| |
"Mış gibi" yapmak!
Ortalığı kasıp kavuran Malatya çocuk yuvası olayı üzerine tek satır yazı yazmadım. Gerçi ben şimdi birkaç satır karalamaya kalkıştığım anda da, mahkeme yayın yasağı getirdi ya.. Ama yine de "neden yazmadığımı"
Gizli kamera teknolojisi ile becerikli bir muhabirin gayreti sayesinde haberdar olduğumuz olay üzerine koca koca yazarların köşelerinde meseleye ağır yorumlar getirdiklerine tanık olunca, içimi sinsi bir duygu kemirmeye başladı. Bir "tiksinti" duygusuydu bu! Bu duygu önce, yuvada, cahili cühela tayfasının bebelere dayak atmasından, sonra bu gaddar ve vicdansız ortamın yaratılmış bulunmasından, daha sonra da koca koca yazarların hadiseye hayret etmeleri ve "devleti eleştirmeye" kalkışmalarından kaynaklanıyordu. Basında 25-35-45 ve hatta 55 yıl yer tutmuş, arka taraflarındaki kıllar çoktan kadayıf teline dönmüş adamlar, nasıl oluyor da, devletin çalıştırdığı bir çocuk yuvasındaki dayaklara bu kadar dehşetle şaşırıyorlar ve hiddete kapılıyorlardı? Hiç mi bilmiyorlardı? Hiç mi tahmin etmiyorlardı?
Demek ki bu arkadaşların büyük çoğunluğu bugüne kadar "mış gibi" yapıyorlardı. Sanki dayak hiç yoktu, çocuklar ballar böreklerle besleniyor, omuzlarda taşınıyordu! Külahıma anlatırlarsa belki külahım onlara bir işaret yapacaktır.
Bu ülkede "Devlet" esas olarak, vatandaşına "reaya muamelesi" yapmaya alışkındır. Daha da ötesi, devlet, vatandaşın önünde kendini astığı astık, kestiği kestik olarak görmek gibi bir hastalıktan mustariptir. Tümden dönüşünceye kadar da mustarip kalacaktır. Ne antibiyotik, ne aspirin, ne de C vitamini bu durumu değiştiremez. Bu sebeple, devlet kurumlarında, "reaya çocuklarının" pataklanmasından daha doğal bir sonuç da olamaz. Olamazdı!
Var mı itiraz edecek bu sözlerime?
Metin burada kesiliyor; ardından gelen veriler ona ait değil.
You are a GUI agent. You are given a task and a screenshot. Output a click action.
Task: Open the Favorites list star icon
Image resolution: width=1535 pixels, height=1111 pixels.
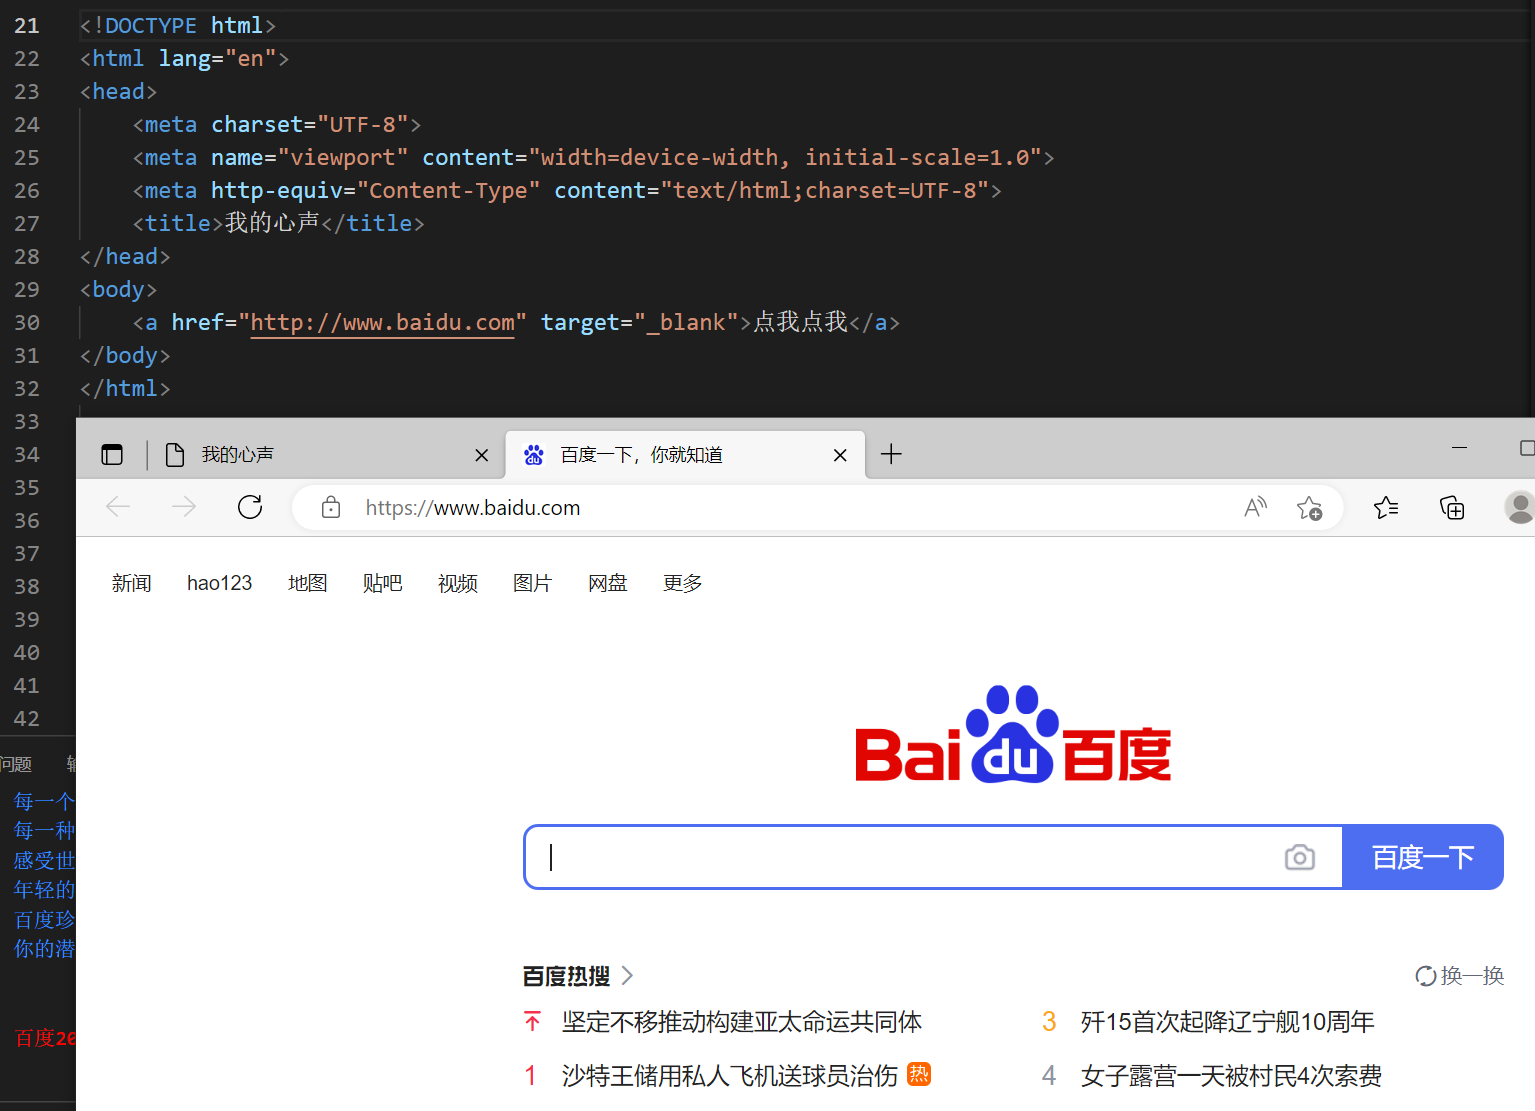point(1385,508)
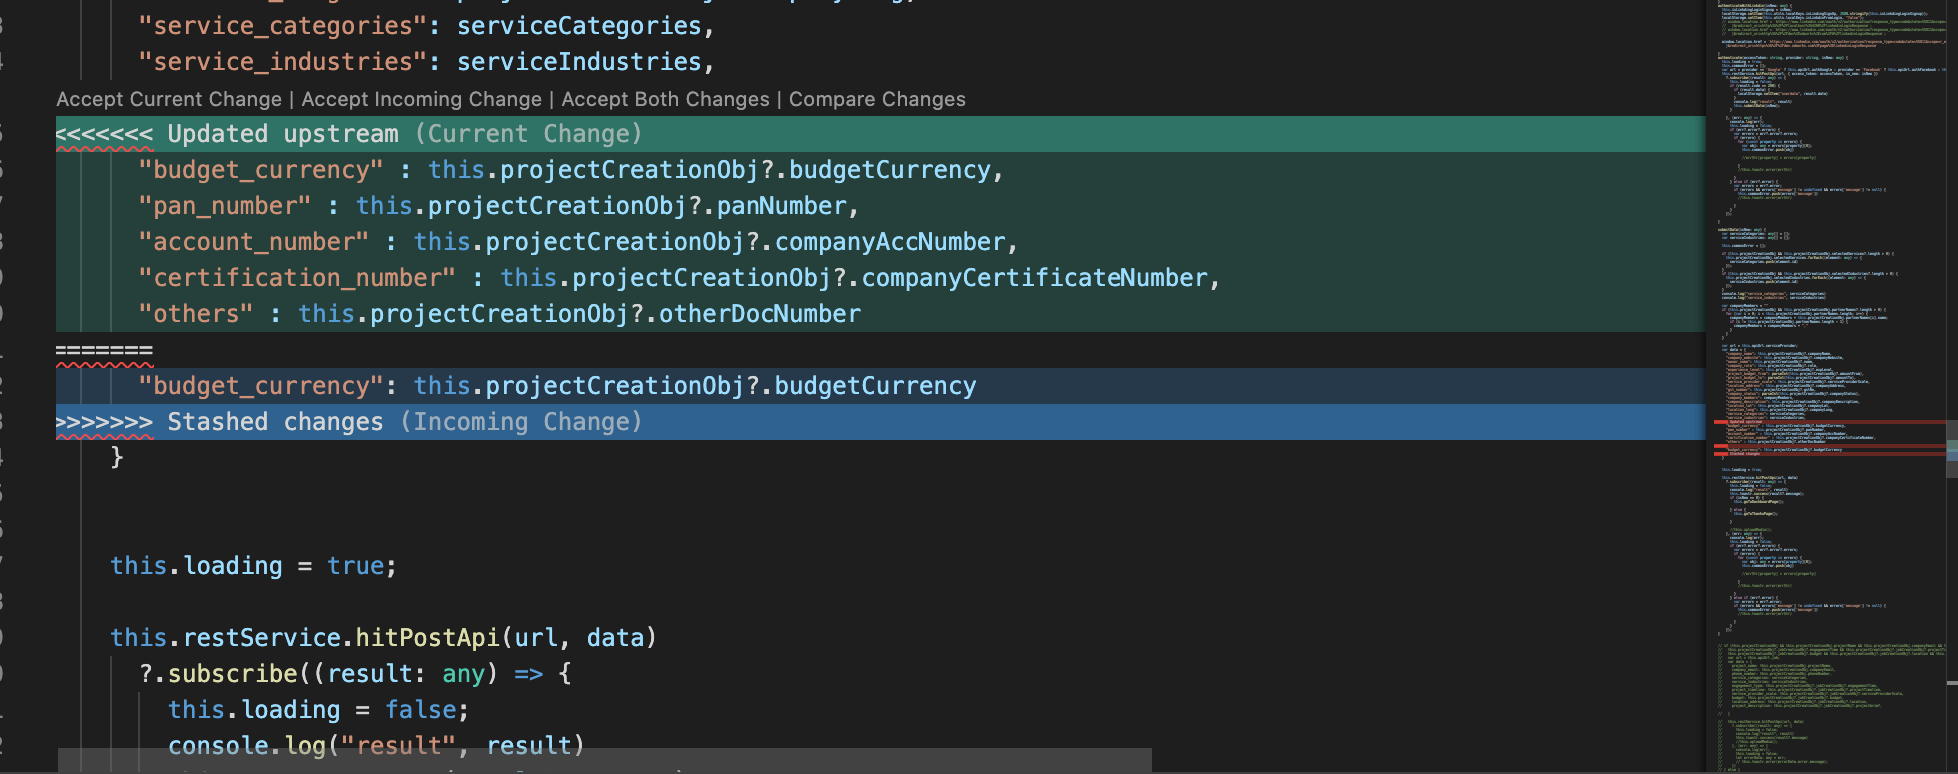The height and width of the screenshot is (774, 1958).
Task: Click the "this.loading = true" statement
Action: click(x=253, y=566)
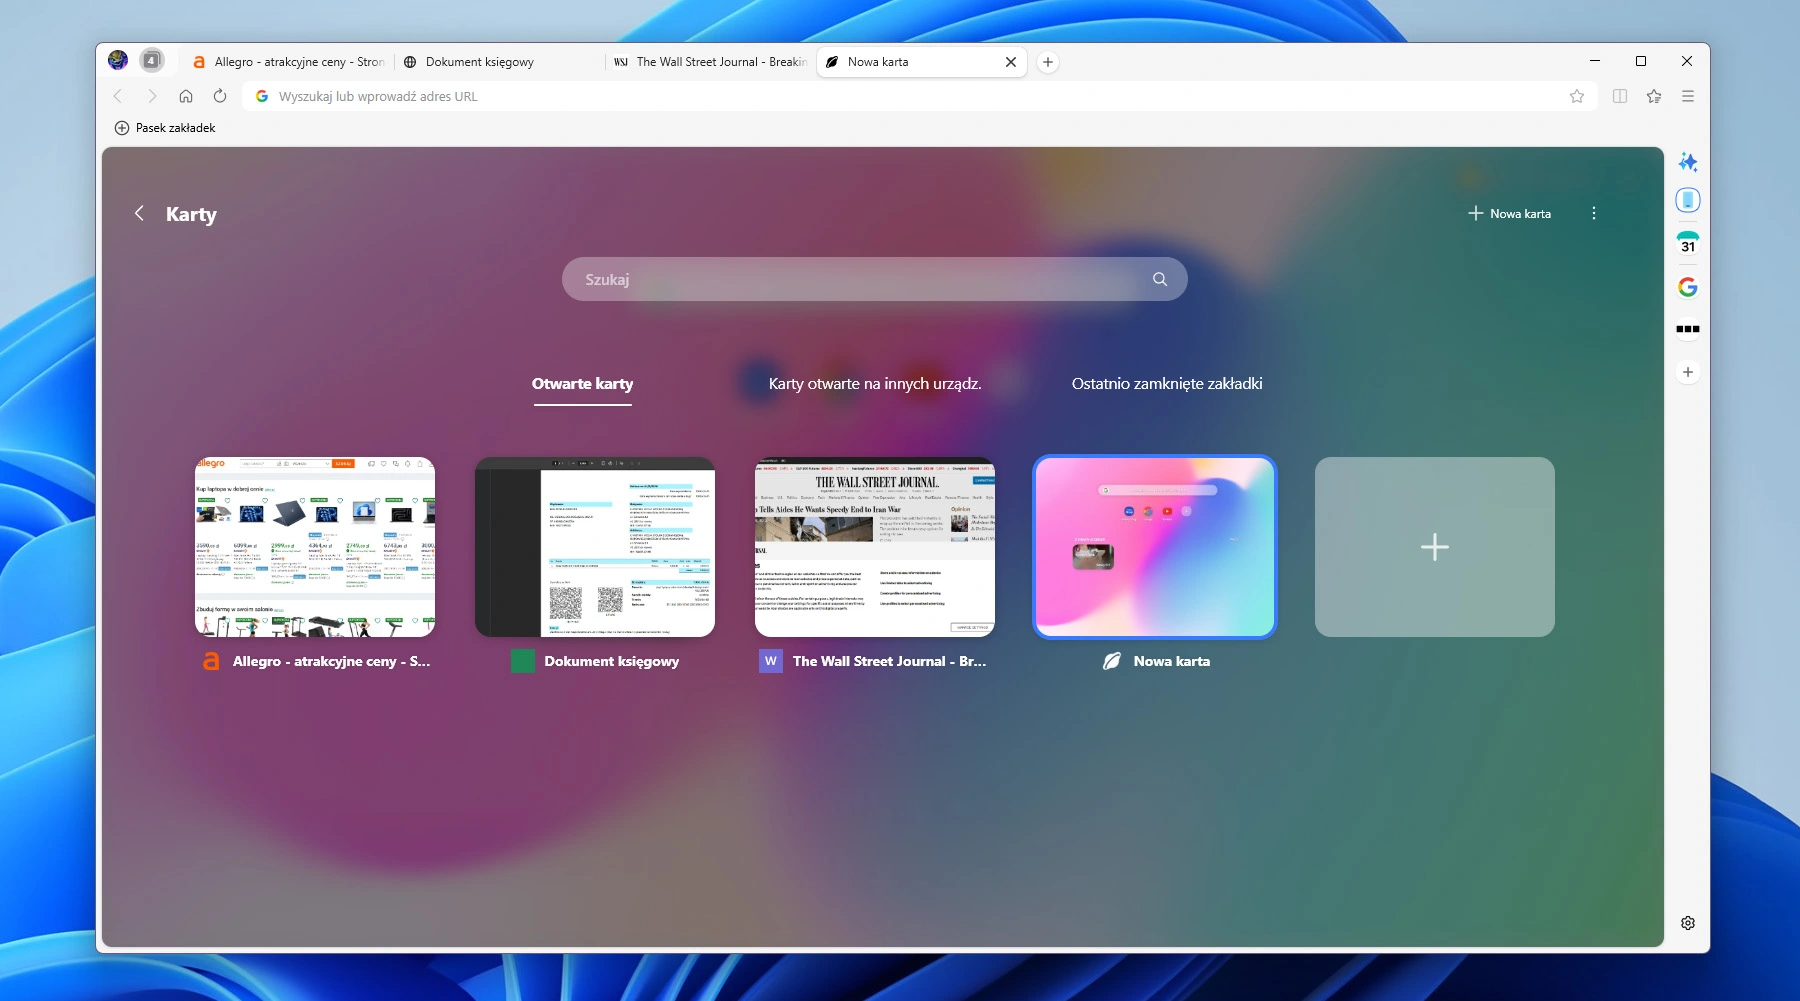
Task: Open the Google icon in sidebar
Action: pos(1688,287)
Küçük bir kasabada bile... (Hatta Türkiye'nin bütün kasabalarında...) Statü gereği "Şehir kulübü"ne veya yerel mahfile girmeye hak kazanmış olanlar... Nüfus ve tapu müdürleri, belediye başkan ve yardımcıları, hakim ve savcılar, askeri erkan, mülki erkan, okul müdürleri, ticaret ve sanayi odası başkanları, bilmemne dernekleri yönetim kurulu başkanları, borsa başkanları... Vesaire... Ucundan poposundan, devletin mümessilleridir, devlet adına orada bulunmaktadırlar... Bunların dışındaki halk da reayadır!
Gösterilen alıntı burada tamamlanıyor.